Task requirements: Lay out the records below as a JSON list of strings, one string per line, starting with the line that contains "Given: Start screen recording via camera icon" and continuing through the line that contains "pos(300,61)", both included. Omit blank lines.

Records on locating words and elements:
····················
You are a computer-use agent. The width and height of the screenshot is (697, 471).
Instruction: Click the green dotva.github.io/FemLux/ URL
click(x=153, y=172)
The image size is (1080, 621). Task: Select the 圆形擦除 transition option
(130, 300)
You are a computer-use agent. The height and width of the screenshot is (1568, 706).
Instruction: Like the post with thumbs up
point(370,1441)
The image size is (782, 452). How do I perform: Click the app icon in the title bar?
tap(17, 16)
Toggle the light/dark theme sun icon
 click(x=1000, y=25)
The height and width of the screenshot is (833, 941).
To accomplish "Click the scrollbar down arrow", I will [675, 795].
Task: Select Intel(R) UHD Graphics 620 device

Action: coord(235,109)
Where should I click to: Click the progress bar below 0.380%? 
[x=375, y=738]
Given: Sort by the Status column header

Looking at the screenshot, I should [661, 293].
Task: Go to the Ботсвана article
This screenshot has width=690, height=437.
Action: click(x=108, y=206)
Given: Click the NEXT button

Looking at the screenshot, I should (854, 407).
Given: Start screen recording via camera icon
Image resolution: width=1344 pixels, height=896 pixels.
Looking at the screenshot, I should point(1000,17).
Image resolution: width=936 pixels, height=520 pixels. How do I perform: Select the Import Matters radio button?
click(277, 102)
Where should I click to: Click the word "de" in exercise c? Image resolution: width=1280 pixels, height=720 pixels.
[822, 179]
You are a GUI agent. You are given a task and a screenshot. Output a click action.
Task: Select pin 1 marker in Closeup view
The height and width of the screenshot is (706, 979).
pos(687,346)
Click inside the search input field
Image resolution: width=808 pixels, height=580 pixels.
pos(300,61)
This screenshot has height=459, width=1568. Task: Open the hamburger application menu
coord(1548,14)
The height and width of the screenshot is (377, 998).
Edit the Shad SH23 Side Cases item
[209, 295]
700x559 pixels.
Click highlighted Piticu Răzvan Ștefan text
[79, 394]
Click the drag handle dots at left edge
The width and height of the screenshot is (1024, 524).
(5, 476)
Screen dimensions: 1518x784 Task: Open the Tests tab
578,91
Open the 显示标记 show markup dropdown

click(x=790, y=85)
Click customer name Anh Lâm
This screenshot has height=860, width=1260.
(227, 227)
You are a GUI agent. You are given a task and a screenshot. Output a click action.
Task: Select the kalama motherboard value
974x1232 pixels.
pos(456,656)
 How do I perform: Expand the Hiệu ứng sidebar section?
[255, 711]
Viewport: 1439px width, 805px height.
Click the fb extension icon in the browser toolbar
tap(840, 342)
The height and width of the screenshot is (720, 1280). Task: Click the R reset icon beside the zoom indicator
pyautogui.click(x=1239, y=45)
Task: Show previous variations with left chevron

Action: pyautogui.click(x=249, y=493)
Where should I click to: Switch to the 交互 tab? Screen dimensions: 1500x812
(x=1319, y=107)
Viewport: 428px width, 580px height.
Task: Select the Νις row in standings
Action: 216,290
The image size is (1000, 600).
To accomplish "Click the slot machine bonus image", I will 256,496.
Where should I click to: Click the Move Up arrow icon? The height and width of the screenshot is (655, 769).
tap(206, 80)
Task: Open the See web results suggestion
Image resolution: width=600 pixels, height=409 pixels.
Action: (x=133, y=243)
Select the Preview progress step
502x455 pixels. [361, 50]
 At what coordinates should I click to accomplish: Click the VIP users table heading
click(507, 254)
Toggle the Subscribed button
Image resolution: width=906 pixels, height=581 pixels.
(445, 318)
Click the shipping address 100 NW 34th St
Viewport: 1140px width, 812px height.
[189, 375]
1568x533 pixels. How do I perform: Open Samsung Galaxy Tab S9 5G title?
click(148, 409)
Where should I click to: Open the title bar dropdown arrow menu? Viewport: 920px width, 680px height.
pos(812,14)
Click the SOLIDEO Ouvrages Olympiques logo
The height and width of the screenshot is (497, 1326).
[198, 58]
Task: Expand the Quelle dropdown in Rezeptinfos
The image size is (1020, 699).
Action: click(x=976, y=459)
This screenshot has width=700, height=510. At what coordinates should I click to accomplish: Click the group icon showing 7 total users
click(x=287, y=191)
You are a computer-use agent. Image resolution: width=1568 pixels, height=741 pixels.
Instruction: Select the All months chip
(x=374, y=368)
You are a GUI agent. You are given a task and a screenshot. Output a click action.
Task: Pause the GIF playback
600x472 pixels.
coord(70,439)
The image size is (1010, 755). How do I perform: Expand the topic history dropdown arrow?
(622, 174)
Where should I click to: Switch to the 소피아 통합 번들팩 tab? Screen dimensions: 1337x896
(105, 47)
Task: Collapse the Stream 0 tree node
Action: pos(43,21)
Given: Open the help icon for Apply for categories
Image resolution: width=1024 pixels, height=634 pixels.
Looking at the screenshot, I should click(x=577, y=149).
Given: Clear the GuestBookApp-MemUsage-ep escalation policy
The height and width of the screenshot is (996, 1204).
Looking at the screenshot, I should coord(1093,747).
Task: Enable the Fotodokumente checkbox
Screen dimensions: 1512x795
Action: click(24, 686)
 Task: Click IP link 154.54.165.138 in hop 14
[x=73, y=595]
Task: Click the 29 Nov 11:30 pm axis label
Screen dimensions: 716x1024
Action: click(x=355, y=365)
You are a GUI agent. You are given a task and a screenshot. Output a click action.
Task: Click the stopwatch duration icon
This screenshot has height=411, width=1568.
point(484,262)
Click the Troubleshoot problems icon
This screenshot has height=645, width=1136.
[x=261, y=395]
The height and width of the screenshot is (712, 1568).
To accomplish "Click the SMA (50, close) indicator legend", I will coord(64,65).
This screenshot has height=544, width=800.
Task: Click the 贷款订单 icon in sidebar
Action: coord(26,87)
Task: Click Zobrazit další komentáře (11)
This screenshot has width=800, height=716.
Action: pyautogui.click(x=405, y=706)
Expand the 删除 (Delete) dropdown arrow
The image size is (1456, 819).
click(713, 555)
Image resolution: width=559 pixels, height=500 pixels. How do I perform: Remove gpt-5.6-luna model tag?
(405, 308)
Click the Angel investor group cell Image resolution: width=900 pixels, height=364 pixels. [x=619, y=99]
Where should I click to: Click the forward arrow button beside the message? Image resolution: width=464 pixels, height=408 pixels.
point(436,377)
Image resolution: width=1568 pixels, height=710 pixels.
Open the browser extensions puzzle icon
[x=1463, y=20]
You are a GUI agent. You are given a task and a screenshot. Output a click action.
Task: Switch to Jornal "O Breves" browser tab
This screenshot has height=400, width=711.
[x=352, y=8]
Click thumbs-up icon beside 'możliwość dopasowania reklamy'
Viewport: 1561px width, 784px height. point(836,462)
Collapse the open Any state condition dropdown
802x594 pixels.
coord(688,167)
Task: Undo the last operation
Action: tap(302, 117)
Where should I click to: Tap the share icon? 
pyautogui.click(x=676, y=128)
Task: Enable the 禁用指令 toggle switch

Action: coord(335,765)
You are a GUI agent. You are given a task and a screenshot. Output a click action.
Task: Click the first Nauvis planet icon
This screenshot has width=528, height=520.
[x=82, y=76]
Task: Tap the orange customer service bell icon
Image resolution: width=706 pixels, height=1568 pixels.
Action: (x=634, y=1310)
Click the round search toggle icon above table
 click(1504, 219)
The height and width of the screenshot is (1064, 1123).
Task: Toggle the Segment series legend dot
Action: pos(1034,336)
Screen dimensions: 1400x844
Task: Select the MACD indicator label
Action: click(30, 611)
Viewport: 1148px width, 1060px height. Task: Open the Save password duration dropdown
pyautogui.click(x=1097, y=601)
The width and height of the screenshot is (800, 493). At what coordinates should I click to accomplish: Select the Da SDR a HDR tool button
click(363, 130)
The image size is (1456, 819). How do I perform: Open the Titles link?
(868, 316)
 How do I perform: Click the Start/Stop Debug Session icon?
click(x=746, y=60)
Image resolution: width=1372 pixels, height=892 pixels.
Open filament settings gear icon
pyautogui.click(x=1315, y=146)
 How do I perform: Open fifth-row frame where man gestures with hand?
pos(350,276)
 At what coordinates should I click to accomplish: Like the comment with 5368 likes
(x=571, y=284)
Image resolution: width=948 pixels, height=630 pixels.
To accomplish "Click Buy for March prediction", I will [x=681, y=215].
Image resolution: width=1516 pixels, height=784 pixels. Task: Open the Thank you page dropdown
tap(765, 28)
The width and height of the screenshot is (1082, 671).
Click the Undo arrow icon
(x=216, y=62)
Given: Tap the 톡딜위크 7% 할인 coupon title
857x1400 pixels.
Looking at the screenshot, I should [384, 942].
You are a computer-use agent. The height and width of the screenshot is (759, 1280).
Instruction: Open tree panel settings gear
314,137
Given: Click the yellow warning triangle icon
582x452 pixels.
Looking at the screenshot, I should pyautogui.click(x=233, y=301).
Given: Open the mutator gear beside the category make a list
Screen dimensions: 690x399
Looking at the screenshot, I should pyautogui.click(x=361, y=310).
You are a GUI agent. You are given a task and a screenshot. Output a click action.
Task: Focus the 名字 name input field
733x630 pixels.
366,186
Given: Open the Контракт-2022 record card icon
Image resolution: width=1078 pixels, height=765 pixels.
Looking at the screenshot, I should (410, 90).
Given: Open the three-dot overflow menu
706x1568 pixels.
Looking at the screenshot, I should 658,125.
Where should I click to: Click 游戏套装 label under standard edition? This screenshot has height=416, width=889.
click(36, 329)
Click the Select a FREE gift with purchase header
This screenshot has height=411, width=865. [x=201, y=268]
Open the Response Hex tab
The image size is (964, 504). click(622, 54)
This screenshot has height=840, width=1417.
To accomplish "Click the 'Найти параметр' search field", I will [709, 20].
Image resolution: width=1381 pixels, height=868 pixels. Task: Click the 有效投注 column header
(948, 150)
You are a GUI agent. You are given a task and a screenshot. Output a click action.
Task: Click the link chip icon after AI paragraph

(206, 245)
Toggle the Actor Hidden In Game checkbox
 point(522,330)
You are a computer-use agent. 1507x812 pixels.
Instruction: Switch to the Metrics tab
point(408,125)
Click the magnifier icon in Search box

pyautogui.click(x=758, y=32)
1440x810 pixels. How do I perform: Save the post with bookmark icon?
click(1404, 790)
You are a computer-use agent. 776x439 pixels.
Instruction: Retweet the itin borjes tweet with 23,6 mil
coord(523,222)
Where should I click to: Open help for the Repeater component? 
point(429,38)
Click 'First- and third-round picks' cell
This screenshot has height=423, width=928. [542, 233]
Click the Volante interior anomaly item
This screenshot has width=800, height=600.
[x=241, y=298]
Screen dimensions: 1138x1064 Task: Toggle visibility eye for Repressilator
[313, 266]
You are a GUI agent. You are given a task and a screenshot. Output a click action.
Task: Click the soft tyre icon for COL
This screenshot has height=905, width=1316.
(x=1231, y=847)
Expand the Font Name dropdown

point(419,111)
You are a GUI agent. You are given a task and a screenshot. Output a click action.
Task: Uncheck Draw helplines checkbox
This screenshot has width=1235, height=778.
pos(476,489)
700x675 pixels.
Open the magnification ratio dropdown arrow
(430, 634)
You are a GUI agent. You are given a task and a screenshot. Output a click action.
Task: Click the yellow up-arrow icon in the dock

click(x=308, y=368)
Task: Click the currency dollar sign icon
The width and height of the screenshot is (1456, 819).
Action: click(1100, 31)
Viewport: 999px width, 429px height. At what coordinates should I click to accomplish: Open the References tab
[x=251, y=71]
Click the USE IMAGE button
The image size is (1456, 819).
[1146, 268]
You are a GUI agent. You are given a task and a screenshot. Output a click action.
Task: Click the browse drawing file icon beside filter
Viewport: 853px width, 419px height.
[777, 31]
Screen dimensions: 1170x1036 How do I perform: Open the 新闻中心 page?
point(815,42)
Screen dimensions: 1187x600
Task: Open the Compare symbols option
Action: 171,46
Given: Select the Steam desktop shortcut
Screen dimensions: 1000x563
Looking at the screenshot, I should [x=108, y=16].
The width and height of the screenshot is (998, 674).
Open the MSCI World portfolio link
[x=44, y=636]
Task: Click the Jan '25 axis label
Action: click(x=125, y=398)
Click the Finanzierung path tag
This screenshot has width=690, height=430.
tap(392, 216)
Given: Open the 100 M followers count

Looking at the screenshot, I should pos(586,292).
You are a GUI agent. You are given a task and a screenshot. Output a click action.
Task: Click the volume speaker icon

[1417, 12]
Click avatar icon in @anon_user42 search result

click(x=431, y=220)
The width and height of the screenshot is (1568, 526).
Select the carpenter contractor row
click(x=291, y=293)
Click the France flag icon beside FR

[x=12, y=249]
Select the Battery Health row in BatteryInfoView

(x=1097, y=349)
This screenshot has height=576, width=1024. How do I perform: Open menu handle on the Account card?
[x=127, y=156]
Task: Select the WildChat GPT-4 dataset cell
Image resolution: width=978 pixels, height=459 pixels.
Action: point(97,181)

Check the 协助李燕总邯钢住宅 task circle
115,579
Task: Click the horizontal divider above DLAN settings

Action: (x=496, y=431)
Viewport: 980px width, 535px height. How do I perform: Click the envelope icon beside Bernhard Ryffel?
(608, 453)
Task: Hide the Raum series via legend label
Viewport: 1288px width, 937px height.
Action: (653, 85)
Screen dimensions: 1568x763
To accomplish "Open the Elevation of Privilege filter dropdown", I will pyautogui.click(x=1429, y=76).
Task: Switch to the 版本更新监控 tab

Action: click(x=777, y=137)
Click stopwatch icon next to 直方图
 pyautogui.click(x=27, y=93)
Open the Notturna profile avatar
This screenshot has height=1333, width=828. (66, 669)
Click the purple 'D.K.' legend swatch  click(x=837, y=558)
····················
Reply:
[
  "Given: Start screen recording via camera icon",
  "Image resolution: width=1344 pixels, height=896 pixels.",
  "Looking at the screenshot, I should point(1000,17).",
  "Image resolution: width=936 pixels, height=520 pixels. How do I perform: Select the Import Matters radio button?",
  "click(277, 102)",
  "Where should I click to: Click the word \"de\" in exercise c? Image resolution: width=1280 pixels, height=720 pixels.",
  "[822, 179]",
  "You are a GUI agent. You are given a task and a screenshot. Output a click action.",
  "Task: Select pin 1 marker in Closeup view",
  "The height and width of the screenshot is (706, 979).",
  "pos(687,346)",
  "Click inside the search input field",
  "Image resolution: width=808 pixels, height=580 pixels.",
  "pos(300,61)"
]